People at-risk for bipolar disorder may age faster, according to a study by Timothy R Powell, Danai Dima, Sophia Frangou, and Gerome Breen. The findings were published in Neuropsychopharmacology, a scientific journal.

 

Telomeres are DNA repeat structures (TTAGGG) at the end of chromosomes. When telomeres are critically shortened, cell death occurs, which makes these structures a biomarker for aging. Lifestyle changes, cellular stressors, and social adversity all contribute to telomere shortening.

Shorter telomere length is associated with cardiovascular disease, type-2 diabetes, and age-related memory dysfunction. Telomere length is associated with the hippocampus, a sea-horse-shaped brain region which controls inhibition and emotion, and helps contribute to episodic memory.

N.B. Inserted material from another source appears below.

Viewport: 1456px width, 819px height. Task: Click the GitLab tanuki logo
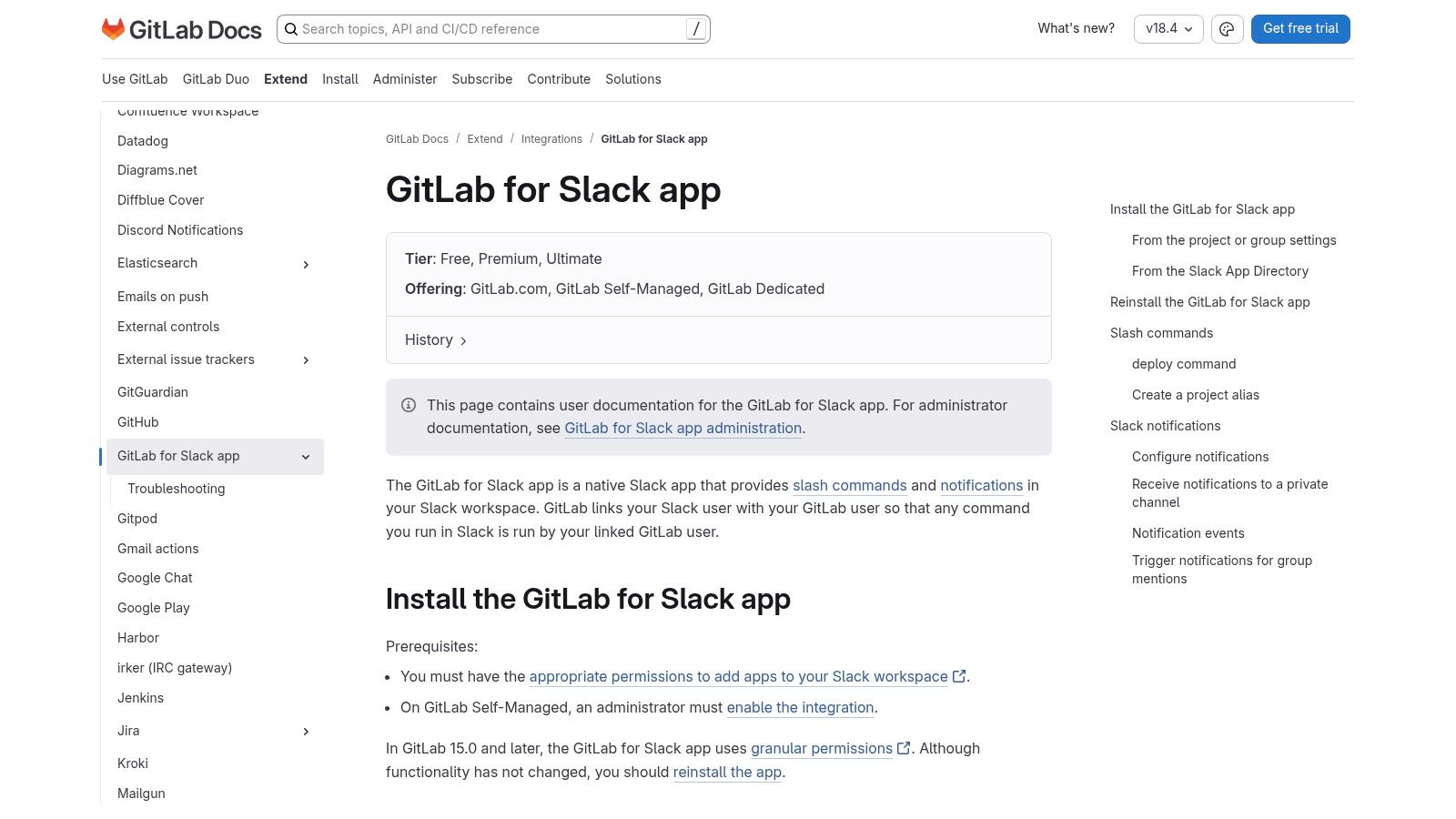pos(113,28)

Previous studies have shown reduced telomere length in schizophrenia, dementia, and major depressive disorder. But with regards to bipolar disorder, however, studies have demonstrated both reduced and increased telomere length in patients compared to healthy controls.

According to the Powell study, patients with bipolar disorder taking lithium have longer telomeres. The researchers used DNA sampling as well as magnetic resonance imaging (MRIs) of close relatives to bipolar disorder sufferers to determine whether people with the illness age faster.

The scientists found that lithium has a protective effect on telomere length, whereas other medications, such as antidepressants, don’t. Also, the relatives of patients with bipolar disorder had significantly shorter telomeres than healthy volunteers.

This is the first study to demonstrate a link between shorter telomere length and relatives with bipolar disorder. Understanding telomere biology may lead to therapies to maintain telomere length or reverse the shortening process, which means slower aging. Studying the effect of lithium on telomeres may also contribute to further psychological medications which can help patients who suffer from bipolar disorder.